A tiny nanopore device for detecting single biological molecules
RT-qPCR testing requires large quantities of special reagents, expensive laboratory equipment, and highly trained professionals. Worldwide efforts are being devoted to developing faster, more affordable, and more accurate tests. This task is particularly challenging in cases where the “viral load” (the amount of viral RNA) in a sample is low and can evade sensing.

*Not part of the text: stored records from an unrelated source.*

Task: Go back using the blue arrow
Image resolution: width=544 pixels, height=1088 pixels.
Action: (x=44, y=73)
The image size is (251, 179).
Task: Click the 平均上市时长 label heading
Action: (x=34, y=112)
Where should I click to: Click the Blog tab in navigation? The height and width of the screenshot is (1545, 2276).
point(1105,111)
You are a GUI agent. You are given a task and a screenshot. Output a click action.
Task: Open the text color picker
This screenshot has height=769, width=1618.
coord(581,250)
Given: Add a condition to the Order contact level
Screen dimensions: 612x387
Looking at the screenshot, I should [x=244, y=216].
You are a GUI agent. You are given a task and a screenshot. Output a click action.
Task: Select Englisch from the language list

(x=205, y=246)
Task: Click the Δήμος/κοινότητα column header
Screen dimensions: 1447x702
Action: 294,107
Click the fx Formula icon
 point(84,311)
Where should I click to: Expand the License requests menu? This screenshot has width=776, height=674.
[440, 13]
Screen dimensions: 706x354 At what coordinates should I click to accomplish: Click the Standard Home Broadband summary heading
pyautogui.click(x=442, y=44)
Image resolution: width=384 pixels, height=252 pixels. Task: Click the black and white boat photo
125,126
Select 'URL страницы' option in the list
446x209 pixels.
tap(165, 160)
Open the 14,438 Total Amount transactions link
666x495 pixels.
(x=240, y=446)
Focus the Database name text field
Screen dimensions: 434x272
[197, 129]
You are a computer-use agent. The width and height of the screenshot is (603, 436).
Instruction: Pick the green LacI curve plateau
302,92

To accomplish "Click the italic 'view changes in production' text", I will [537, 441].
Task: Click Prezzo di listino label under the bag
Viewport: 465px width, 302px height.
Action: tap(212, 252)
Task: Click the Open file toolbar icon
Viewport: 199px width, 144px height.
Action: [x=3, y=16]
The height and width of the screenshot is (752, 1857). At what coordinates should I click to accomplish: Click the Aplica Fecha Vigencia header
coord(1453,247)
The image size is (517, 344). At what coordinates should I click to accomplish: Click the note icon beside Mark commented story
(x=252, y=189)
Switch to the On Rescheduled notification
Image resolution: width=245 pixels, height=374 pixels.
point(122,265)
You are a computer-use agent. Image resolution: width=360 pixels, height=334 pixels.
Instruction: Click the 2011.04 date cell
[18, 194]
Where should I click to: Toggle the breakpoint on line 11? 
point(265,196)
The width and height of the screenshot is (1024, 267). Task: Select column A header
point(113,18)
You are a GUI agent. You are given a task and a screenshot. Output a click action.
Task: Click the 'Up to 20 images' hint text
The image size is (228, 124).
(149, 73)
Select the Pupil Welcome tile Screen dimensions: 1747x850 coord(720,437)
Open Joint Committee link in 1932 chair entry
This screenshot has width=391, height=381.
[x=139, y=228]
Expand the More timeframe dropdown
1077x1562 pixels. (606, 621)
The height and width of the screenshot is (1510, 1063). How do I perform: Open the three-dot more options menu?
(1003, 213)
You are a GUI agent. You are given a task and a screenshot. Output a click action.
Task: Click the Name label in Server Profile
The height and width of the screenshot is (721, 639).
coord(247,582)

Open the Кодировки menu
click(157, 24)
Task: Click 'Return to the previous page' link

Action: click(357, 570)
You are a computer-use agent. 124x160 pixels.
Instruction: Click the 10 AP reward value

The new method presented by Meller and Stein relies on original technologies that the lab has developed in the past two decades: The reverse transcription quantitative nanopore sensing (RT-qNP) uses nanofabricated holes “nanopores” within a synthetic membrane to sense single biological molecules. The effectiveness of this technology has already been demonstrated in a number of other biomedical uses. Unlike conventional molecular diagnostics, which require large volumes of samples containing millions of copies of the same molecule, nanopore sensing analyzes individual biological molecules from much smaller samples. A strong electrical field is used to unfold and thread individual DNA molecules through the nanoscopic hole containing electrical or optical sensors. Each molecule that passes through the hole gives a characteristic “signature,” which enables identification and immediate counting of the molecules. This approach opens up the possibility of miniaturizing the diagnostic systems while improving the accuracy and reliability of tests.
Detecting metastatic cancer or coronavirus RNA
The recently published article presents two applications of this method: identifying RNA molecules that signal the emergence of metastatic cancer and detecting coronavirus RNA. To allow unambiguous sensing, the researchers developed a process that leaves only the relevant ‘target’ molecules intact, while degrading all others.
In the first application, the researchers demonstrated the method’s potential for early detection of metastatic cancer by quantifying the levels of MACC1, a gene which was discoved by Stein and her team – one of the primary genes known to signal the formation of a metastatic state. “This will allow us more precise cancer diagnostics, prognoses and predictions - from solid tumors or liquid biopsies,” Stein says. Thanks to its high degree of sensitivity, the new technique successfully quantified the gene’s expression in cancerous cells at the early stages of illness (known as stages I and II) – a challenge that PCR-based technologies failed to meet. The earlier these genetic biomarkers are discovered, the better the chances of successful treatment.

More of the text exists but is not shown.